**Task statement**
Which lines of the material below contain the string "pyautogui"? Filter them out and copy each one in full. Case counts.

**Records supplied**
╭──

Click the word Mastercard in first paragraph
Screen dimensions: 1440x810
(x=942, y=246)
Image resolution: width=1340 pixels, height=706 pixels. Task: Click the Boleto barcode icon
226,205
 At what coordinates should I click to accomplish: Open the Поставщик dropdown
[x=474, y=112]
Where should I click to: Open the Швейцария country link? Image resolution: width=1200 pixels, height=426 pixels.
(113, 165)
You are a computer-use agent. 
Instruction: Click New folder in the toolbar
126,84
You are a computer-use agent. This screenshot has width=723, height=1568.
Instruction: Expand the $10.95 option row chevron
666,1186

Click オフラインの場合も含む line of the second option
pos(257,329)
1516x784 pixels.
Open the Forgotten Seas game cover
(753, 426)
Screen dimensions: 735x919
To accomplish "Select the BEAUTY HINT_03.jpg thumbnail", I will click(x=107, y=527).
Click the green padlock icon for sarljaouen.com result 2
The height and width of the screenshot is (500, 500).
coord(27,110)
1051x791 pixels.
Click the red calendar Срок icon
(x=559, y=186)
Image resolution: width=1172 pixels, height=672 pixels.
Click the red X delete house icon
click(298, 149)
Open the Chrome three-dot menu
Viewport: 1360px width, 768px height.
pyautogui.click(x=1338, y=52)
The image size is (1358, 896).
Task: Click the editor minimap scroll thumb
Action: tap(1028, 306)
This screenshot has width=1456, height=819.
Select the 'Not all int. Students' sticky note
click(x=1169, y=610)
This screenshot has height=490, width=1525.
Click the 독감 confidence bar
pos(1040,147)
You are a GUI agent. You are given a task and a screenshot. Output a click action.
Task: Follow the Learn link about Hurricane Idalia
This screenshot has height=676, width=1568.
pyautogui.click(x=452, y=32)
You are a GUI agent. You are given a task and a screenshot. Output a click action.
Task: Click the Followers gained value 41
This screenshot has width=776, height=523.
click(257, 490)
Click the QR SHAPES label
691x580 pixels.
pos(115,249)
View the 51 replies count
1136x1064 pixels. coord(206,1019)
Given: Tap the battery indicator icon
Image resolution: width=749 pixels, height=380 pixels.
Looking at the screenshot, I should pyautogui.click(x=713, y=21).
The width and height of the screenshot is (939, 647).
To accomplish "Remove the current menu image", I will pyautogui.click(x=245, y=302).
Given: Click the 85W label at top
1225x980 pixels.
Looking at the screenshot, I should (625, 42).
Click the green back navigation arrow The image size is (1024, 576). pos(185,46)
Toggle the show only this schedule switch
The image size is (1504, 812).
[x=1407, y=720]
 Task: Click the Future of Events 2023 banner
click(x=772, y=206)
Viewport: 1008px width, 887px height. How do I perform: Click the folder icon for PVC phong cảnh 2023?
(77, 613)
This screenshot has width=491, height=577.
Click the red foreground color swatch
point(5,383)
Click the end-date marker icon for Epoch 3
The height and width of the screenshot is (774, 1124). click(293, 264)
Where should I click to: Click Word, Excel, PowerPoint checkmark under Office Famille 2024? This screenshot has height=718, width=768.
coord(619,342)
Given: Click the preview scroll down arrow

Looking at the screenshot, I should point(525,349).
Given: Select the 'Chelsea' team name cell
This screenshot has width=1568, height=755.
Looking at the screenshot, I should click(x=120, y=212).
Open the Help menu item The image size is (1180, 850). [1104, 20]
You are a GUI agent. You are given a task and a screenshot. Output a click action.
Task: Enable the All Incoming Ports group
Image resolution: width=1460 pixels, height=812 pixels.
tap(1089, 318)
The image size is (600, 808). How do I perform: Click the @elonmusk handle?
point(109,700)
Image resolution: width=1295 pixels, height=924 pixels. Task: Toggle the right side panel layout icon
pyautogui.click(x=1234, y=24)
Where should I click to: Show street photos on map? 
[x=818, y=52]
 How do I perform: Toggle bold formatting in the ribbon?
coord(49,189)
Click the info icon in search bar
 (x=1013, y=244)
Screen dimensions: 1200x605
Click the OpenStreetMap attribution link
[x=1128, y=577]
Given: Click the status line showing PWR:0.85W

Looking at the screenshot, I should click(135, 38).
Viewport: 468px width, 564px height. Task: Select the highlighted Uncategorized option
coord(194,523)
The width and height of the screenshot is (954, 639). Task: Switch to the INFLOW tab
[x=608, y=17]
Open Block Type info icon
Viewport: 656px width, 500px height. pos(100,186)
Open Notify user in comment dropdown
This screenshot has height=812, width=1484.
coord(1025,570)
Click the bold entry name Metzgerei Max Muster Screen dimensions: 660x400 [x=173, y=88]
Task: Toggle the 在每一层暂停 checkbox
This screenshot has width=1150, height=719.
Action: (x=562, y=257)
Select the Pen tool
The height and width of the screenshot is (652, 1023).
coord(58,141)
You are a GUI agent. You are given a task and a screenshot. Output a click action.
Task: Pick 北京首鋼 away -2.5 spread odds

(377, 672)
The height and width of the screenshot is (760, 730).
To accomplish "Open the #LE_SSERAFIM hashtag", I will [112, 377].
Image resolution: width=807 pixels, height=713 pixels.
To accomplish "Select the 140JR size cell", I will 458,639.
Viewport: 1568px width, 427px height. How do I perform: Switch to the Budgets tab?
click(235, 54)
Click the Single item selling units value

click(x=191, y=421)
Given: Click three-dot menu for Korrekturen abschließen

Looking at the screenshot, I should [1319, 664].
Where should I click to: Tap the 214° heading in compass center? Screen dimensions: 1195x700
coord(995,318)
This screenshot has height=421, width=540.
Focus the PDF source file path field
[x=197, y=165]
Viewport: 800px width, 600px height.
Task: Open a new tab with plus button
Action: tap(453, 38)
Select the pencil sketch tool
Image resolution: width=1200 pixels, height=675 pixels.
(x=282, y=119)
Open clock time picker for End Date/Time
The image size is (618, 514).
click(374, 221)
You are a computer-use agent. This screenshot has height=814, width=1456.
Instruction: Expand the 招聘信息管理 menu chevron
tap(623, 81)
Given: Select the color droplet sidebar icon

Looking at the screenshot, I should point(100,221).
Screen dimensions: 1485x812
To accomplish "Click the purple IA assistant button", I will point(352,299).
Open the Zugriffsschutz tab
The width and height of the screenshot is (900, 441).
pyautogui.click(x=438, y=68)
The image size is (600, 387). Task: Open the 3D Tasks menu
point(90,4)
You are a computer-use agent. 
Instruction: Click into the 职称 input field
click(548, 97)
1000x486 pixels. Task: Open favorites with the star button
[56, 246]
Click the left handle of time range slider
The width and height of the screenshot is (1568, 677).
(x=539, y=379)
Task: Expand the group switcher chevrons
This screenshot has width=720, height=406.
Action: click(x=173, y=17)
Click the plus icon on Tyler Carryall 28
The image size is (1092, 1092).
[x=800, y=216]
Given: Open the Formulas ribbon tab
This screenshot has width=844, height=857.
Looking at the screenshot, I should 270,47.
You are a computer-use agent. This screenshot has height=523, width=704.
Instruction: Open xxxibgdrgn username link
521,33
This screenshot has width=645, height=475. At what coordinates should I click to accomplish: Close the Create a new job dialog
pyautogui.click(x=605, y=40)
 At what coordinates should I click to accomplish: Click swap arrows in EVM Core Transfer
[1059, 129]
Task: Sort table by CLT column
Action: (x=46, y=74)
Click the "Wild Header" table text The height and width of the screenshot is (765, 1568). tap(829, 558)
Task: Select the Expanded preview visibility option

╰──

**Solution to the problem**
pyautogui.click(x=1338, y=52)
pyautogui.click(x=452, y=32)
Looking at the screenshot, I should pyautogui.click(x=713, y=21).
To accomplish "Remove the current menu image", I will pyautogui.click(x=245, y=302).
pyautogui.click(x=1234, y=24)
pyautogui.click(x=438, y=68)
pyautogui.click(x=605, y=40)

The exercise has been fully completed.